There's no need to use smtplib directly; Django will handle that part for you.
oh is it! how would that be? Here I entirely bypass the default django send_mailfunction & use my own...
send_mail() is how you would do it. You still need to assemble the message yourself, but you don't have to worry about the SMTP bits.
A
Allan Guwatudde

You could use "Test Mail Server Tool" to test email sending on your machine or localhost. Google and Download "Test Mail Server Tool" and set it up.

Then in your settings.py:

EMAIL_BACKEND= 'django.core.mail.backends.smtp.EmailBackend'
EMAIL_HOST = 'localhost'
EMAIL_PORT = 25

From shell:

from django.core.mail import send_mail
send_mail('subject','message','sender email',['receipient email'],    fail_silently=False)

J
James Johnson

Late, but:

In addition to the DEFAULT_FROM_EMAIL fix others have mentioned, and allowing less-secure apps to access the account, I had to navigate to https://accounts.google.com/DisplayUnlockCaptcha while signed in as the account in question to get Django to finally authenticate.

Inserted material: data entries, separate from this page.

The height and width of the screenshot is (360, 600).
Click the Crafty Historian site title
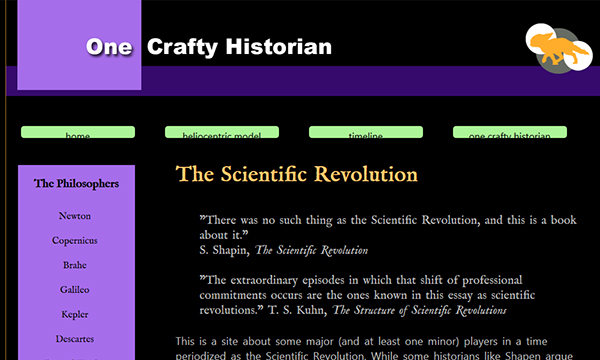[x=239, y=47]
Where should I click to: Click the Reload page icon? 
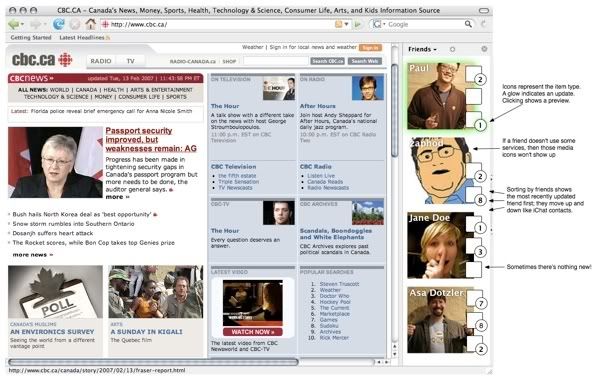[x=59, y=24]
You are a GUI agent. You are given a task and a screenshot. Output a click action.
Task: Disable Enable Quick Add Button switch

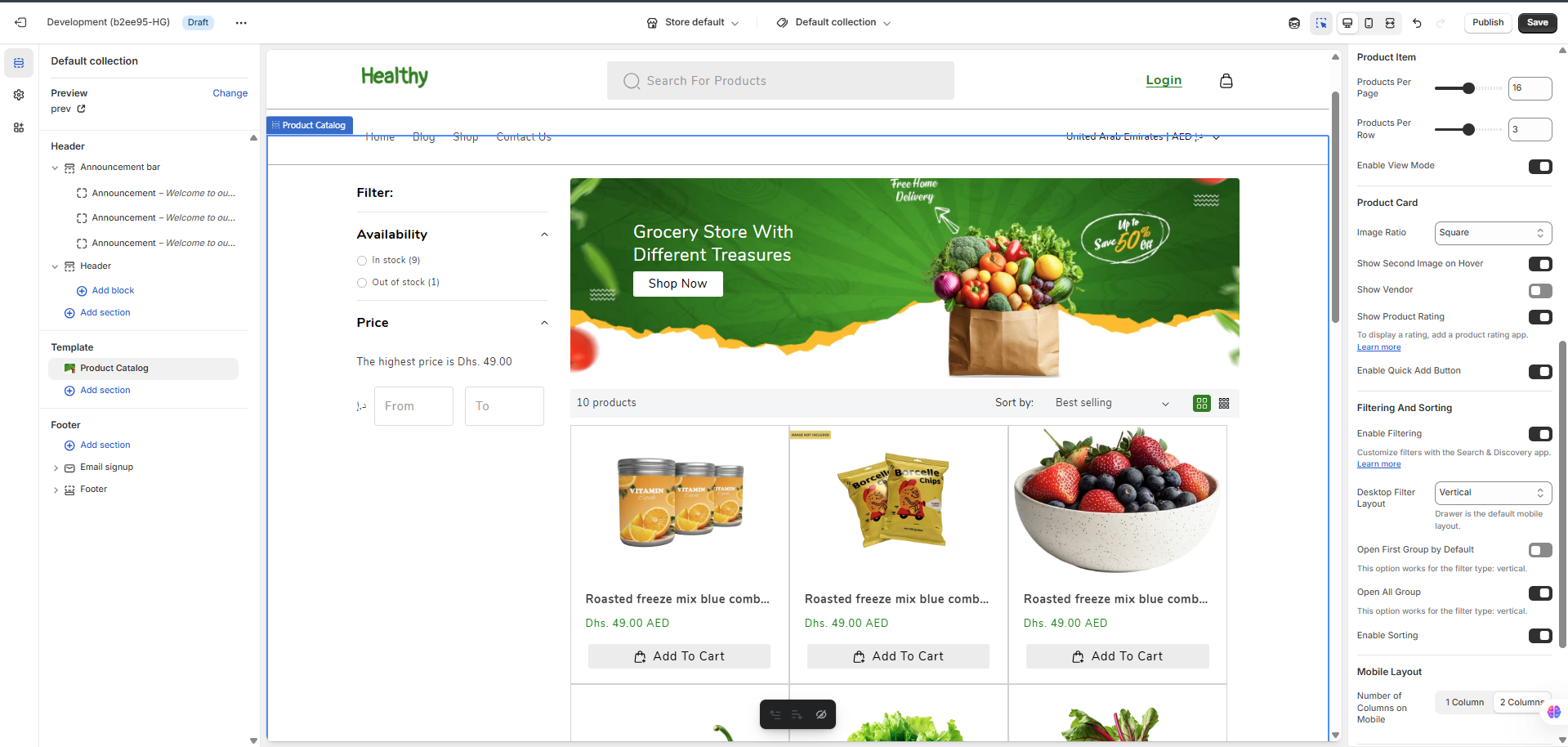tap(1539, 372)
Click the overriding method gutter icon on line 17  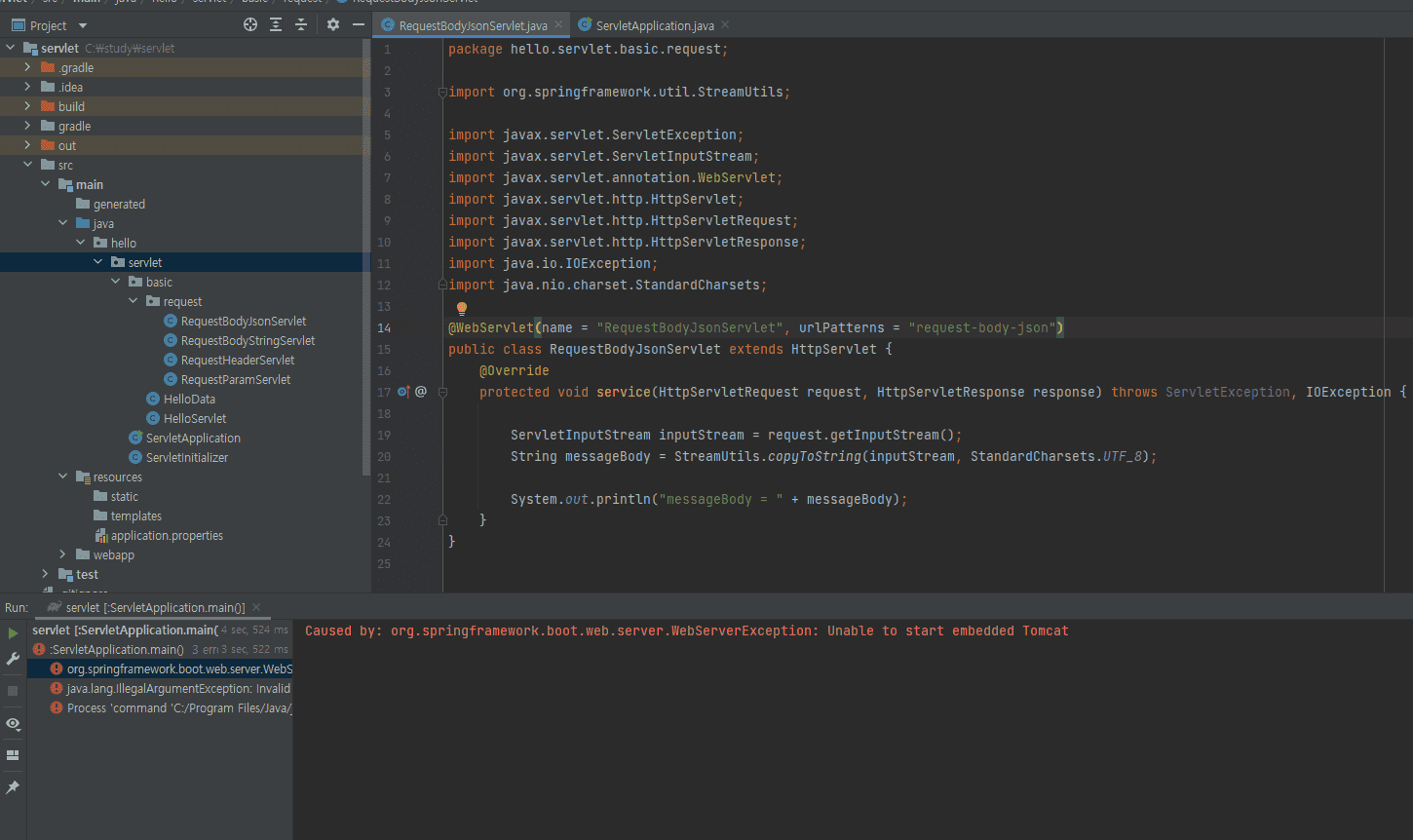tap(404, 392)
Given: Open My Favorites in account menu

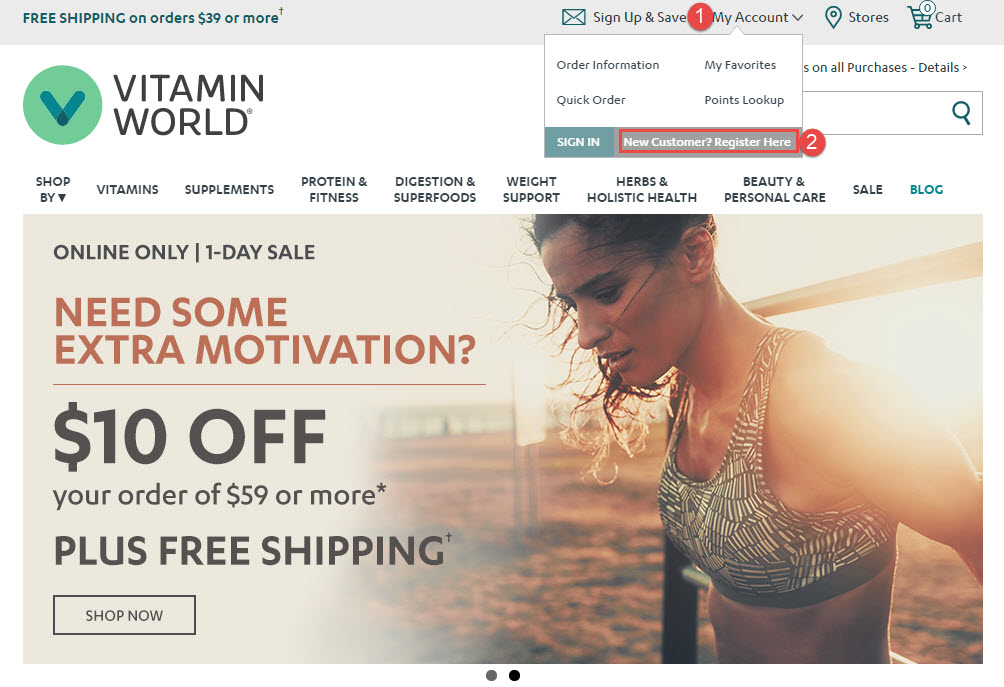Looking at the screenshot, I should coord(740,65).
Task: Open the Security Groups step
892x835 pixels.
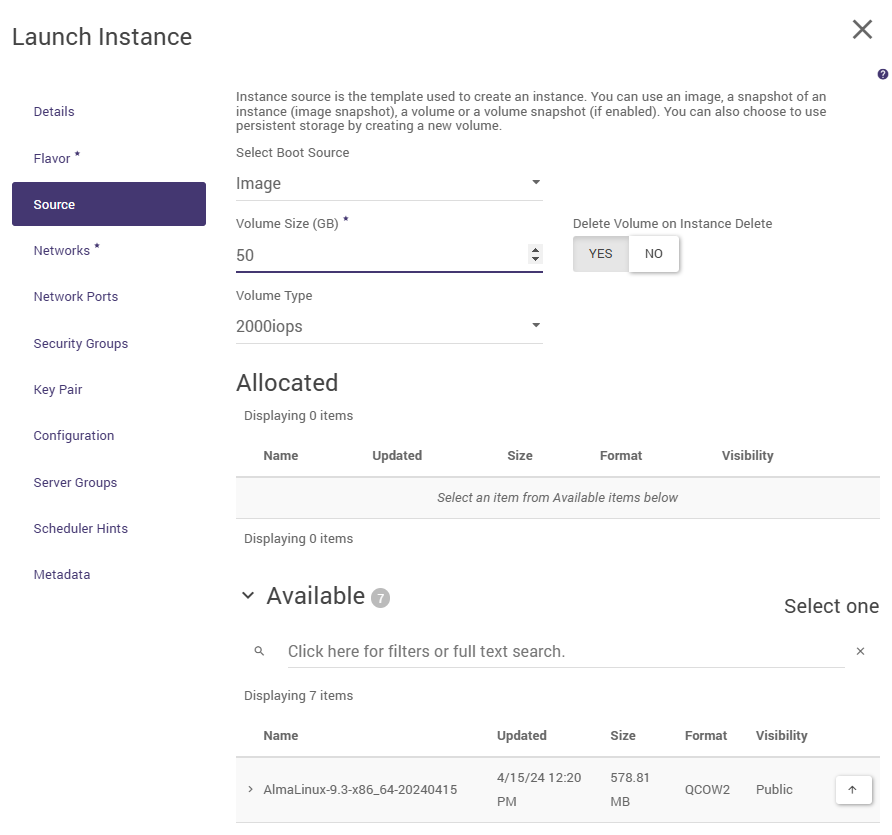Action: point(81,344)
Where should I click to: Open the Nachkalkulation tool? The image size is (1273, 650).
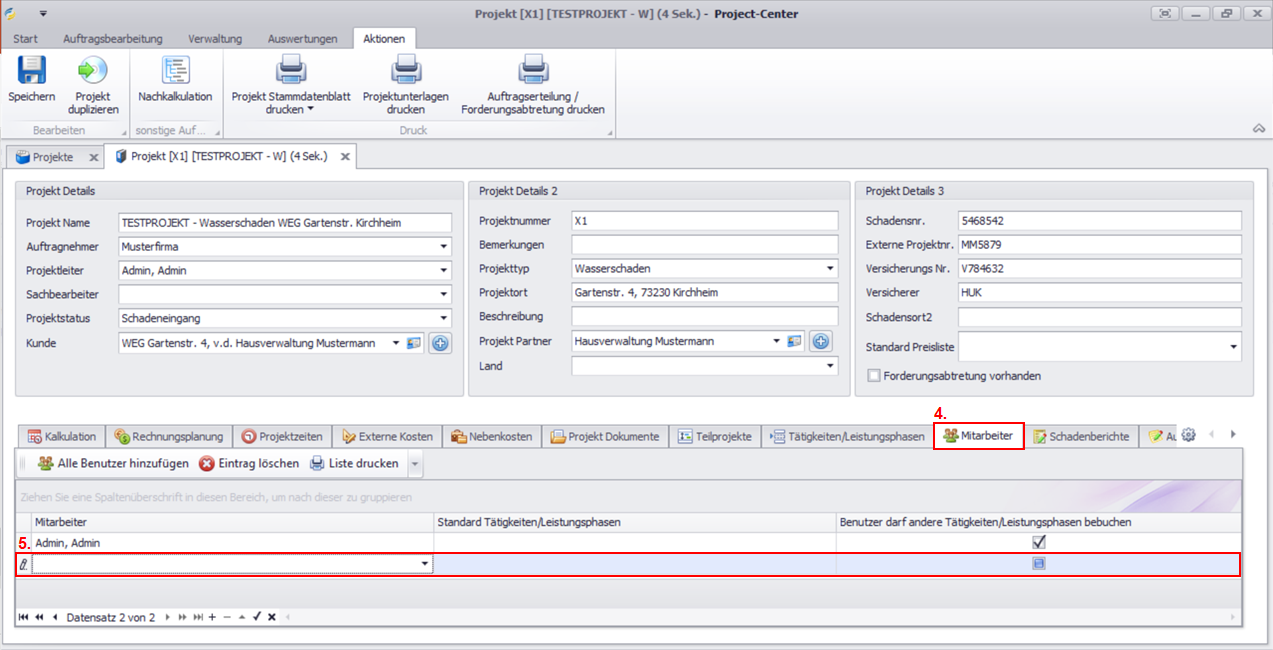point(175,72)
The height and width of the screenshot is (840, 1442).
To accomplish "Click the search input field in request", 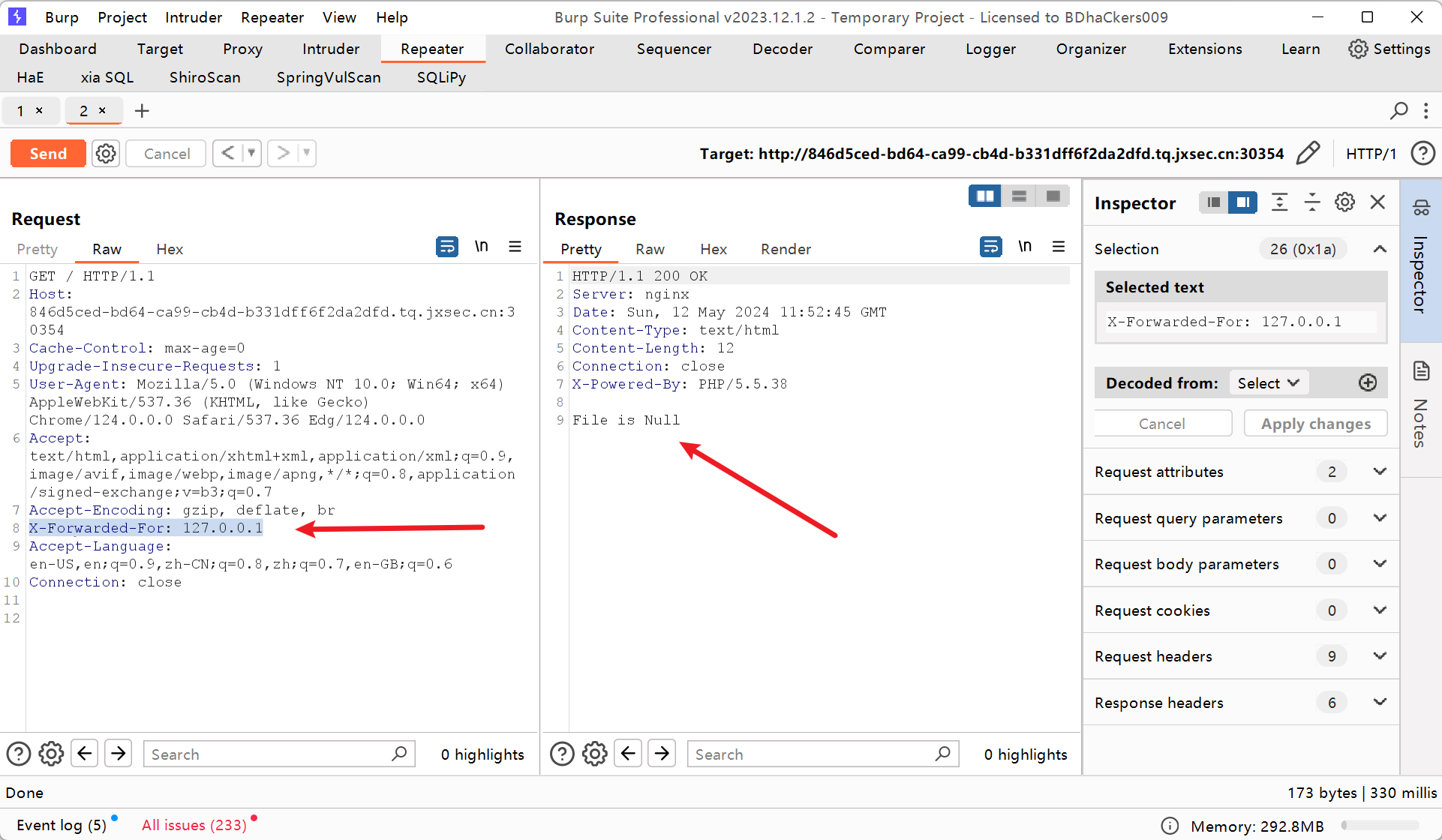I will coord(269,754).
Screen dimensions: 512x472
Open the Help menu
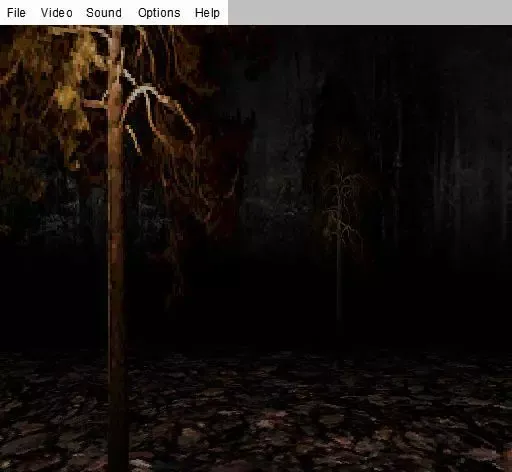point(207,13)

I went to that URL through a SSH tunnel to the web server to make sure the IP address was the same; I'm not totally sure if that's necessary but it can't hurt. You can do that like so: ssh -D 8080 -fN <username>@<host>, then set your web browser to use localhost:8080 as a SOCKS proxy.


D
Deepak Sharma

For SendGrid - Django Specifically:

SendGrid Django Docs here

Set these variables in

settings.py

EMAIL_HOST = 'smtp.sendgrid.net'
EMAIL_HOST_USER = 'sendgrid_username'
EMAIL_HOST_PASSWORD = 'sendgrid_password'
EMAIL_PORT = 587
EMAIL_USE_TLS = True

in views.py

from django.core.mail import send_mail
send_mail('Subject here', 'Here is the message.', 'from@example.com', ['to@example.com'], fail_silently=False)

Documentation and set up have changed since then but the link to the documentation still works and takes you to the correct config.
s
sai tech

below formate worked for me

EMAIL_BACKEND = 'django.core.mail.backends.smtp.EmailBackend' EMAIL_USE_TLS = True EMAIL_HOST = 'mail.xxxxxxx.xxx' EMAIL_PORT = 465 EMAIL_HOST_USER = 'support@xxxxx.xxx' EMAIL_HOST_PASSWORD = 'xxxxxxx'


how come this is the useful answer and different than others
S
Shahriar

In settings.py configure the email as following

EMAIL_BACKEND = 'django.core.mail.backends.smtp.EmailBackend'
EMAIL_HOST = 'smtp.gmail.com'
EMAIL_PORT = 587
EMAIL_USE_TLS = True
EMAIL_HOST_USER = 'user@gmail.com'
EMAIL_HOST_PASSWORD = 'password'

In most of the cases Gmail settings is missed out. Make sure that the less secure app access is turned on. You can also check the procedure here

Then send email within views from django.core.mail import send_mail

def send(request):
    send_mail(
        ‘Email Subject here’,
        ‘Email content’,
        settings.EMAIL_HOST_USER,
        [‘emailto@gmail.com’],
        fail_silently=False)

While this link may answer the question, it is better to include the essential parts of the answer here and provide the link for reference. Link-only answers can become invalid if the linked page changes.